『天智と天武~新説・日本書紀~』第1話「救世観音」・第3話「日本書紀」

 これは2月9日分の記事として掲載しておきます。ネットで、『天智と天武~新説・日本書紀~』の第1話~第8話までのタイトルを確認できました。各話のタイトルは以下の通りです。
第1話「救世観音」
第2話「乙巳の変」
第3話「日本書紀」
第4話「鹿狩り」
第5話「塩」
第6話「入鹿の霊」
第7話「石川麻呂の最期」
第8話「兄弟再会」

 このうち、第1話「救世観音」の冒頭と第3話「日本書紀」をネットで読みました。第1話の冒頭は、岡倉天心とフェノロサが秘仏とされていた法隆寺夢殿の救世観音像を実地調査するという有名な逸話が描かれています。第9話「月皇子」に掲載された前号までの粗筋を読むと、この救世観音像は蘇我入鹿をモデルとしたもので、蘇我倉山田石川麻呂が入鹿暗殺に加担したことを後悔してなのか、仏師に命じて制作させた、ということになっています。この作品では聖徳太子=蘇我入鹿とされているので、救世観音像制作の説明としてはなかなか上手いな、と思います。

 第1話の公開分は本題が始まる前に終わっているので、乙巳の変前の人間模様はよく分かりません。第3話では『日本書紀』編纂の「真相」が描かれていますが、藤原不比等を日本古代史の黒幕とする陰謀論に基づいた話になっており、正直なところ、安直な話になっている感は否めませんでした。この作品では、不比等がどのような出自で(父が豊璋=鎌足と同時代人に認識されているのは確実なようですが、あるいはご落胤説が採用されるのかもしれません)いかにして権力を握ったのか、まだ明らかになっていないようですが、不比等も重要人物の一人ということになるようです。

 第3話を読むと、この作品の根本的な世界観に不安を抱いてしまうのですが、これまでに読んだ話は面白く、なかなか凝った設定になっているようですし、謎解き的な要素もありますので、今後の話しの展開がひじょうに楽しみな作品ではあります。

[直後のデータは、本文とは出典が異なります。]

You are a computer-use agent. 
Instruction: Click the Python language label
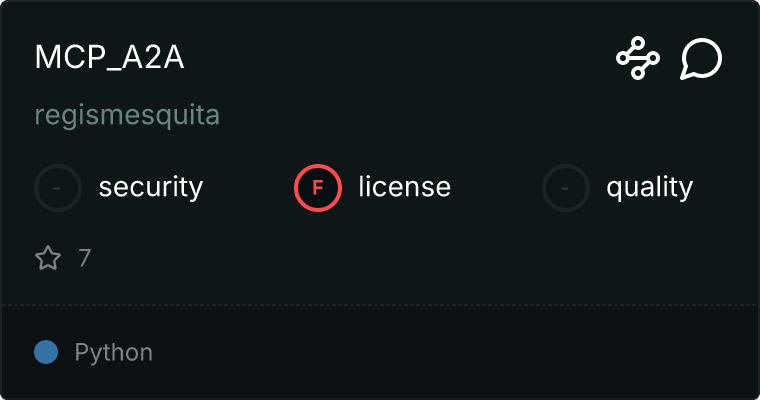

第3話によると、『日本書紀』編纂時には、豊璋=鎌足ということや入鹿が聖者だったという「真実」がまだ多くの人に知られていた、という設定になっているようで、なんとか聖者としての入鹿の事績を史書に残したいと考えた人々が、聖徳太子を創出した、あるいは実在の特定の王族の記事に入鹿の事績を反映させた、ということになるのかもしれません。

 ここまで、第1話の冒頭・第3話・第5話・第9話・第10話・第11話を読んできましたが、まだ読んでいない話のタイトルも考慮に入れると、この作品は、時系列に沿って物語を進行させるのではなく、回想なども用いて、時系列を前後させながら話を展開させていくようです。その分、やや分かりにくい構成になってしまう危険性もありそうですが、謎解き的要素も強い作品なので、その意味では効果的な構成になっているのではないか、とも思います。そろそろ第12話掲載の『ビッグコミック』2013年2月25日号が発売されるので、たいへん楽しみです。